Pixel coordinate grounding data
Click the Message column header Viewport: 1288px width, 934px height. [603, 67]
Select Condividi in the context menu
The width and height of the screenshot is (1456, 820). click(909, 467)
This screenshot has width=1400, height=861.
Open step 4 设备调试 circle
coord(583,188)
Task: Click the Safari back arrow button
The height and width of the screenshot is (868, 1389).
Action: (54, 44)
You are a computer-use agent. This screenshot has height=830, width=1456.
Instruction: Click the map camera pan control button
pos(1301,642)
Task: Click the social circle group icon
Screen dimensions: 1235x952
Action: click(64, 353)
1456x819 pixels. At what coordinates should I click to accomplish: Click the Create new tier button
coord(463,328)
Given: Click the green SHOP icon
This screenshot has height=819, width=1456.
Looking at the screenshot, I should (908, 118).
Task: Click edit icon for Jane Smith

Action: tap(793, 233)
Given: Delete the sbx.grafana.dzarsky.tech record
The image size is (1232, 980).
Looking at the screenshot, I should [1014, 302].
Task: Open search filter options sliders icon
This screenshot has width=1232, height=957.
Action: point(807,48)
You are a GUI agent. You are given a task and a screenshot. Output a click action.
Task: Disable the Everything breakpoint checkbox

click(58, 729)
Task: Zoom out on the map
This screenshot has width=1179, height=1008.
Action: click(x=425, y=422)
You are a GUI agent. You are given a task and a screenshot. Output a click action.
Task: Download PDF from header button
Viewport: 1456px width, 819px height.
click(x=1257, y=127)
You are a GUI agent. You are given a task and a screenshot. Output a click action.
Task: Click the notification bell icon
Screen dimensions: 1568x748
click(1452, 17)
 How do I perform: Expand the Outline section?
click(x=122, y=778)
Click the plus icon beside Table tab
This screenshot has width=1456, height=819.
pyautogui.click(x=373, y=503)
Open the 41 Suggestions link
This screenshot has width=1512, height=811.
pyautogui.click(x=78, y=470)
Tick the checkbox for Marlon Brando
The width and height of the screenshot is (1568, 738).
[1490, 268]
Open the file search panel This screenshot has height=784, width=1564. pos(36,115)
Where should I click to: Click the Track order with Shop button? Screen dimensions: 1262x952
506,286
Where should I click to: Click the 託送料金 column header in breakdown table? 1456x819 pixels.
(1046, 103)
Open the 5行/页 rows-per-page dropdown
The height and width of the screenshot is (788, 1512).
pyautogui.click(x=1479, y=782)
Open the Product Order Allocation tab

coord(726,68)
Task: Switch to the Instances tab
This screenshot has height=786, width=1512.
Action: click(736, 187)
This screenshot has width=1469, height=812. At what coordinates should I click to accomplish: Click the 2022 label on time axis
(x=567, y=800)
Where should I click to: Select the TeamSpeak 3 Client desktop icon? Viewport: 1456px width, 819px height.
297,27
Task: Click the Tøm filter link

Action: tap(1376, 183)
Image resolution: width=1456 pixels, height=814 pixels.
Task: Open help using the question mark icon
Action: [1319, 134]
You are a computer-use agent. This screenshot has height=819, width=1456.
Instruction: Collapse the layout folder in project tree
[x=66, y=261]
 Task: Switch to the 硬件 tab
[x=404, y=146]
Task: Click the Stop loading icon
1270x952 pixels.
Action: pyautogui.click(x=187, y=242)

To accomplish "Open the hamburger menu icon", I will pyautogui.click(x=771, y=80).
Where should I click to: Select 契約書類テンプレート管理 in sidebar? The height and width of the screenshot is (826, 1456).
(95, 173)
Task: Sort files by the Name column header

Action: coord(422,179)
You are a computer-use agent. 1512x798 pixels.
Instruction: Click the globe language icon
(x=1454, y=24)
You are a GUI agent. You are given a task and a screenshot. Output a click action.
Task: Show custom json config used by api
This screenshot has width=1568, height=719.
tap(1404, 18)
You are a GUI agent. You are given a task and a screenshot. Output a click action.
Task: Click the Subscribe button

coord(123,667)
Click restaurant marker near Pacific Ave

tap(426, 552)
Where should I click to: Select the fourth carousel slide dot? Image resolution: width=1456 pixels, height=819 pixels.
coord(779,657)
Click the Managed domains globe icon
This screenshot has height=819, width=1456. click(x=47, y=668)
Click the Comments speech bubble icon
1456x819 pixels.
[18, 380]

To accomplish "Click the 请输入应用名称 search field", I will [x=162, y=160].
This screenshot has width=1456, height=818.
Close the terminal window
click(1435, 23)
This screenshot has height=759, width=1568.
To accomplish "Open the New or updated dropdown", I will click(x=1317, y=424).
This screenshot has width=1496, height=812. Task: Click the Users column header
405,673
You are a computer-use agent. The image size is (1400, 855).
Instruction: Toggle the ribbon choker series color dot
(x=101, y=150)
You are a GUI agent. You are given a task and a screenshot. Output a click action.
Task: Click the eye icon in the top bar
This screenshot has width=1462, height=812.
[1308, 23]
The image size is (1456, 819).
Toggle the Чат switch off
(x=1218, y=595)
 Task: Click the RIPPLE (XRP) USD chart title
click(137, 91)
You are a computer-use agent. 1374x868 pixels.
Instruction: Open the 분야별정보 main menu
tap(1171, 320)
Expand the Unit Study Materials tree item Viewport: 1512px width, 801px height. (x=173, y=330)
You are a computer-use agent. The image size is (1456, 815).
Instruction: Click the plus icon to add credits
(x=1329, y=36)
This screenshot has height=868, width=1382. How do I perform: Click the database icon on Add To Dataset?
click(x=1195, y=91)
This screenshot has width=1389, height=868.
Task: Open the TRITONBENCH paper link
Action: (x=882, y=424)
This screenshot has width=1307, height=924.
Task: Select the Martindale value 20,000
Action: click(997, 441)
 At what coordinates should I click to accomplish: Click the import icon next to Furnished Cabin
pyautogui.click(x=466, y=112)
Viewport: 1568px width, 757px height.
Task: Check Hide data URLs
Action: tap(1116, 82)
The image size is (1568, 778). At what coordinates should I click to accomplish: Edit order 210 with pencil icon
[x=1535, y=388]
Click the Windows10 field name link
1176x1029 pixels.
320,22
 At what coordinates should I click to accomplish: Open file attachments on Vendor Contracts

WHAT THE TASK ASKS:
From the very first line of the records down to the line with "Open the 41 Suggestions link", please write out each line exactly, including both ends and no other lines.

RESULT OF THE EXERCISE:
Click the Message column header Viewport: 1288px width, 934px height. [603, 67]
Select Condividi in the context menu
The width and height of the screenshot is (1456, 820). click(909, 467)
This screenshot has width=1400, height=861.
Open step 4 设备调试 circle
coord(583,188)
Task: Click the Safari back arrow button
The height and width of the screenshot is (868, 1389).
Action: (54, 44)
You are a computer-use agent. This screenshot has height=830, width=1456.
Instruction: Click the map camera pan control button
pos(1301,642)
Task: Click the social circle group icon
Screen dimensions: 1235x952
Action: click(64, 353)
1456x819 pixels. At what coordinates should I click to accomplish: Click the Create new tier button
coord(463,328)
Given: Click the green SHOP icon
This screenshot has height=819, width=1456.
Looking at the screenshot, I should (908, 118).
Task: Click edit icon for Jane Smith

Action: tap(793, 233)
Given: Delete the sbx.grafana.dzarsky.tech record
The image size is (1232, 980).
Looking at the screenshot, I should [1014, 302].
Task: Open search filter options sliders icon
This screenshot has width=1232, height=957.
Action: point(807,48)
You are a GUI agent. You are given a task and a screenshot. Output a click action.
Task: Disable the Everything breakpoint checkbox

click(58, 729)
Task: Zoom out on the map
This screenshot has width=1179, height=1008.
Action: click(x=425, y=422)
You are a GUI agent. You are given a task and a screenshot. Output a click action.
Task: Download PDF from header button
Viewport: 1456px width, 819px height.
click(x=1257, y=127)
You are a GUI agent. You are given a task and a screenshot. Output a click action.
Task: Click the notification bell icon
Screen dimensions: 1568x748
click(1452, 17)
 How do I perform: Expand the Outline section?
click(x=122, y=778)
Click the plus icon beside Table tab
This screenshot has width=1456, height=819.
pyautogui.click(x=373, y=503)
Open the 41 Suggestions link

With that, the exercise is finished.